[Stored dataset items]
::::

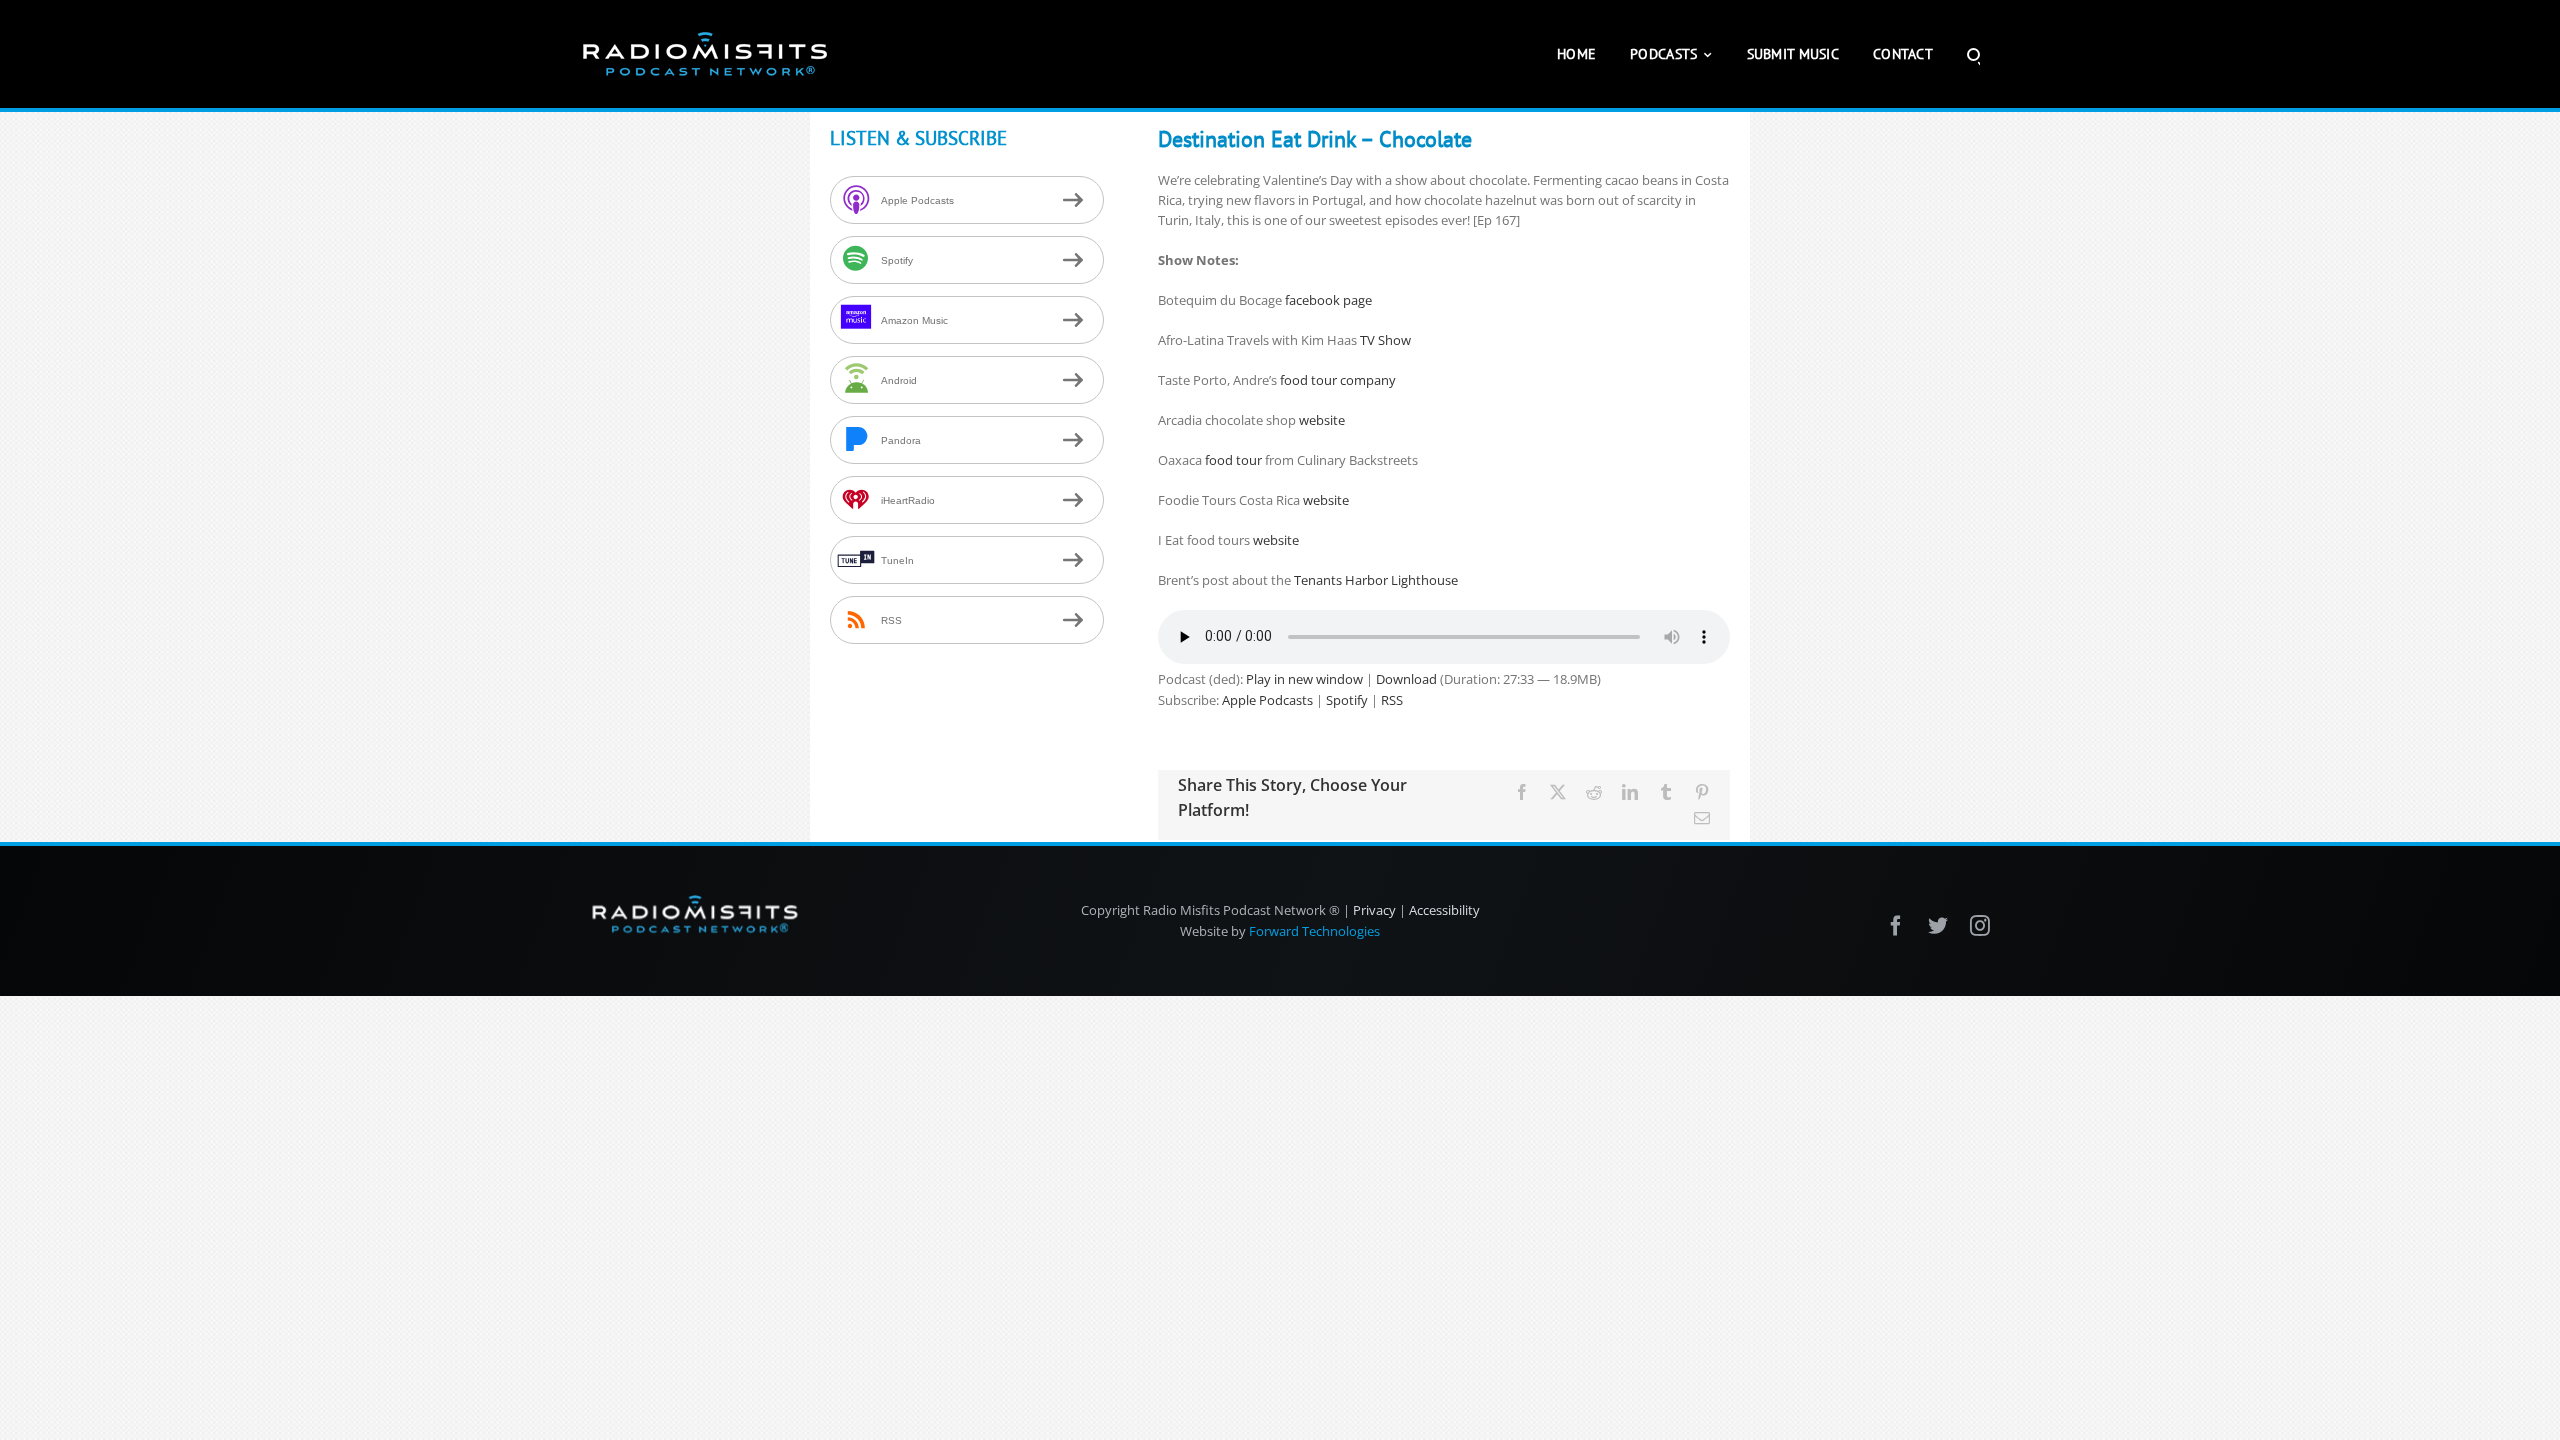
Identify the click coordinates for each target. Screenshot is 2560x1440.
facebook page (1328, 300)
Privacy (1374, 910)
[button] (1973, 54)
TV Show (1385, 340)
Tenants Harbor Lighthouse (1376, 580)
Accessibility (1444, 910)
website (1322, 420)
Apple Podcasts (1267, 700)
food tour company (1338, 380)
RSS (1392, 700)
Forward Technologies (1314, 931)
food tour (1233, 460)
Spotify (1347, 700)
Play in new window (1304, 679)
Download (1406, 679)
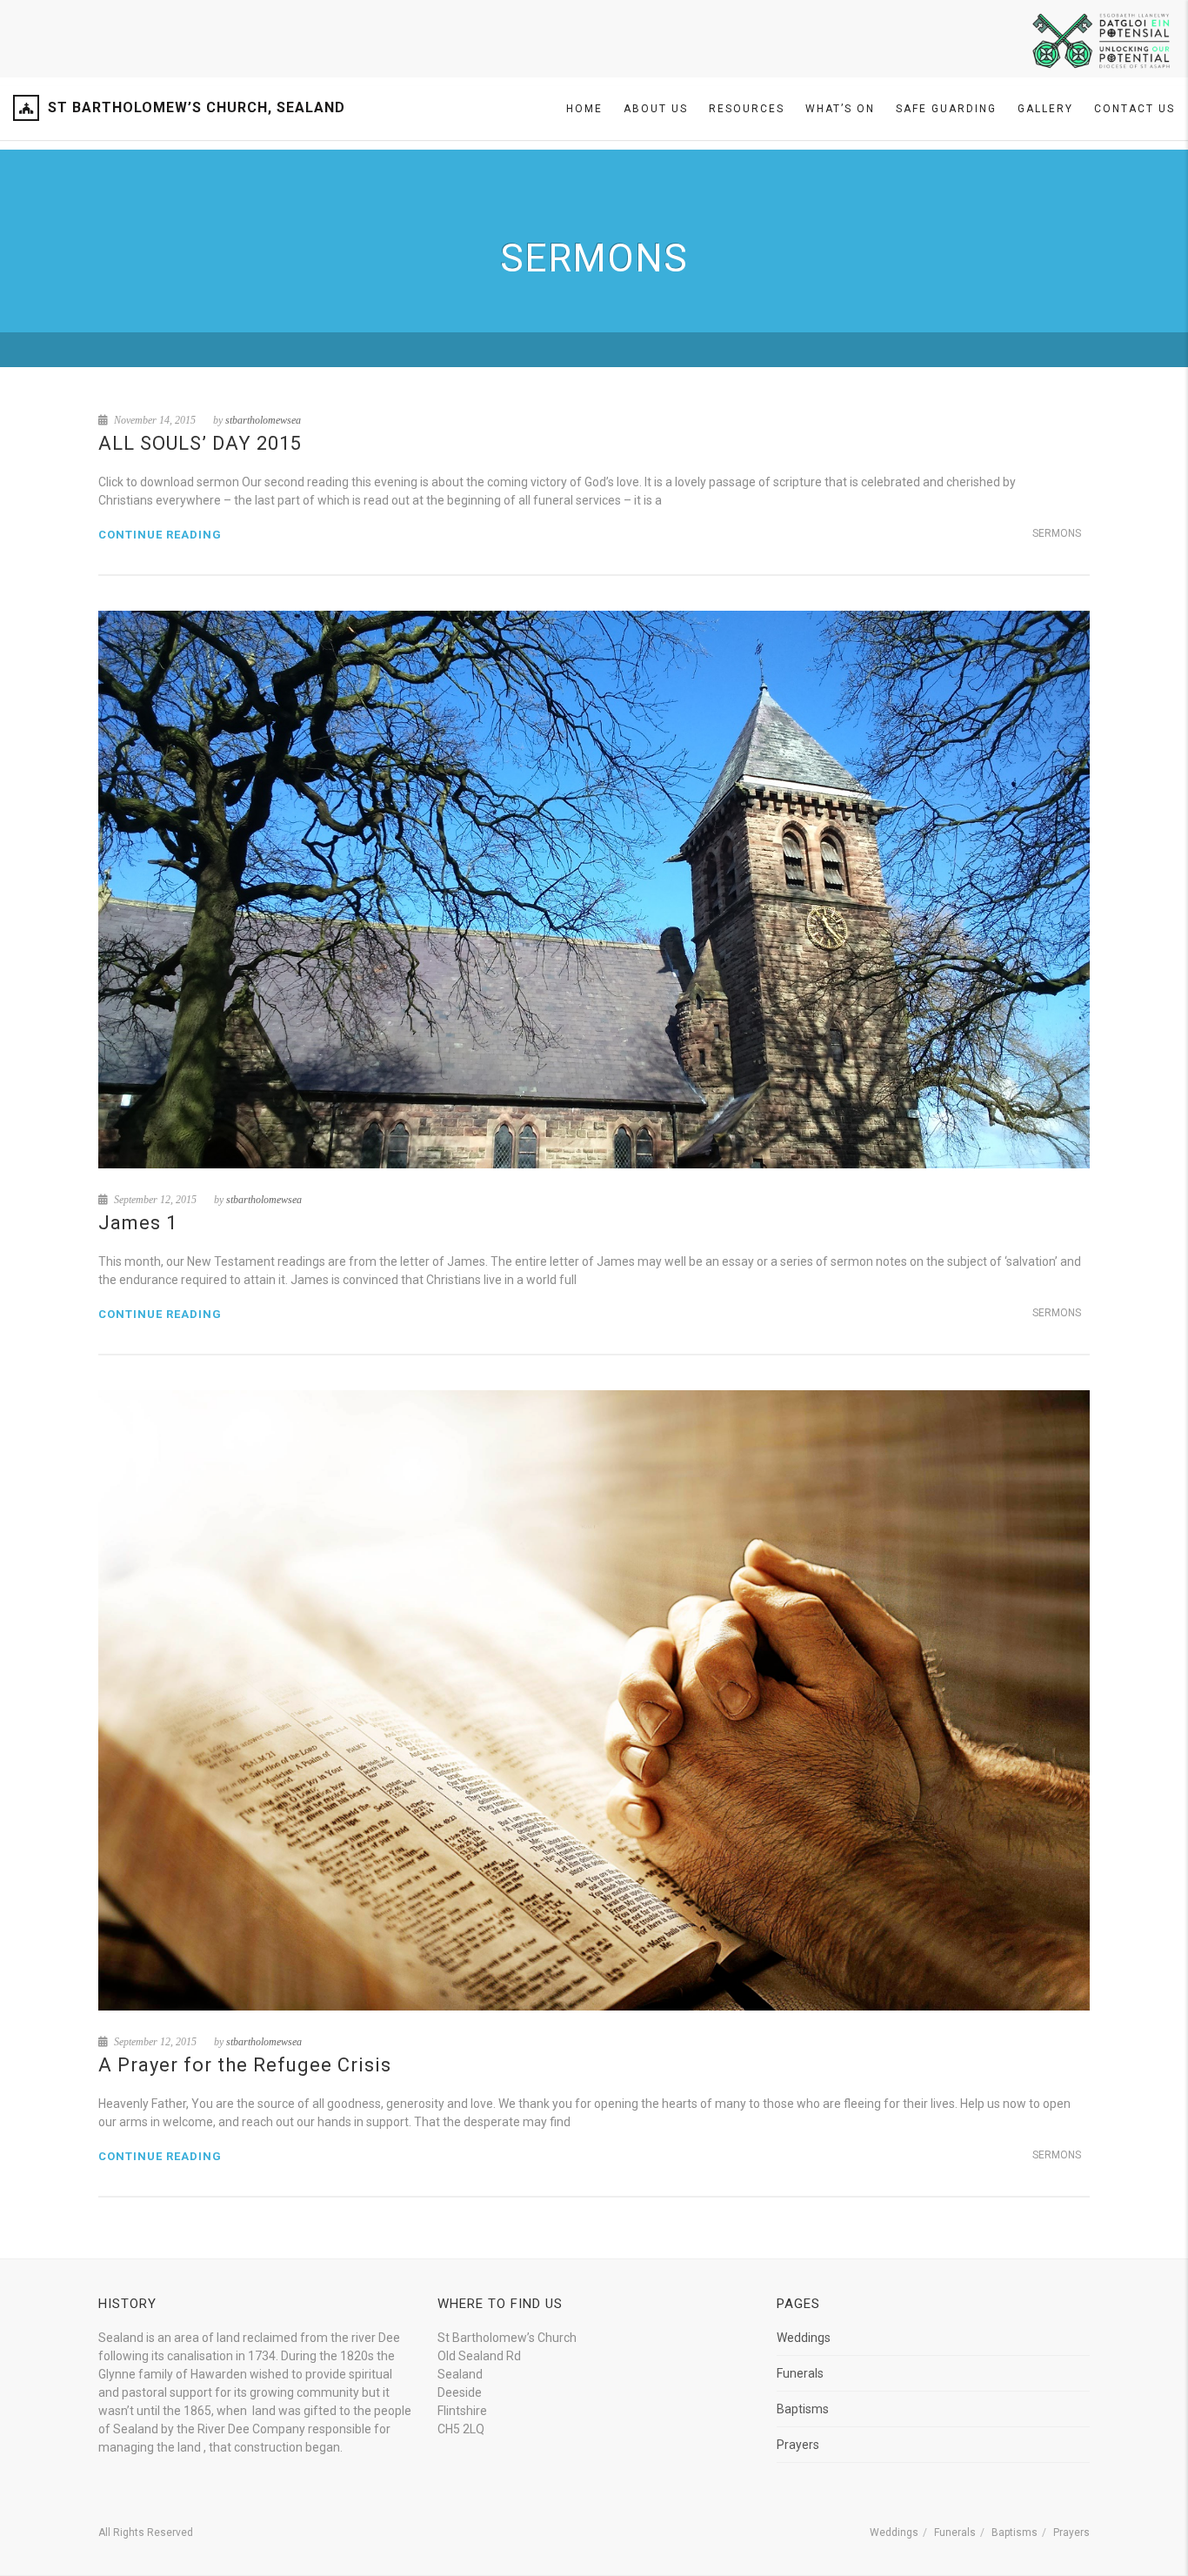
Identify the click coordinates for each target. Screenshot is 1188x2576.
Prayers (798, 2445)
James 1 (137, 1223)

::::

■ TO DO ■
Copy out all the entries precisely. No images.

■ RESPONSE ■
Identify the click coordinates for each target. Screenshot is 2560x1440.
facebook page (1328, 300)
Privacy (1374, 910)
[button] (1973, 54)
TV Show (1385, 340)
Tenants Harbor Lighthouse (1376, 580)
Accessibility (1444, 910)
website (1322, 420)
Apple Podcasts (1267, 700)
food tour company (1338, 380)
RSS (1392, 700)
Forward Technologies (1314, 931)
food tour (1233, 460)
Spotify (1347, 700)
Play in new window (1304, 679)
Download (1406, 679)
Identify the click coordinates for each target. Screenshot is 1188x2576.
Prayers (798, 2445)
James 1 (137, 1223)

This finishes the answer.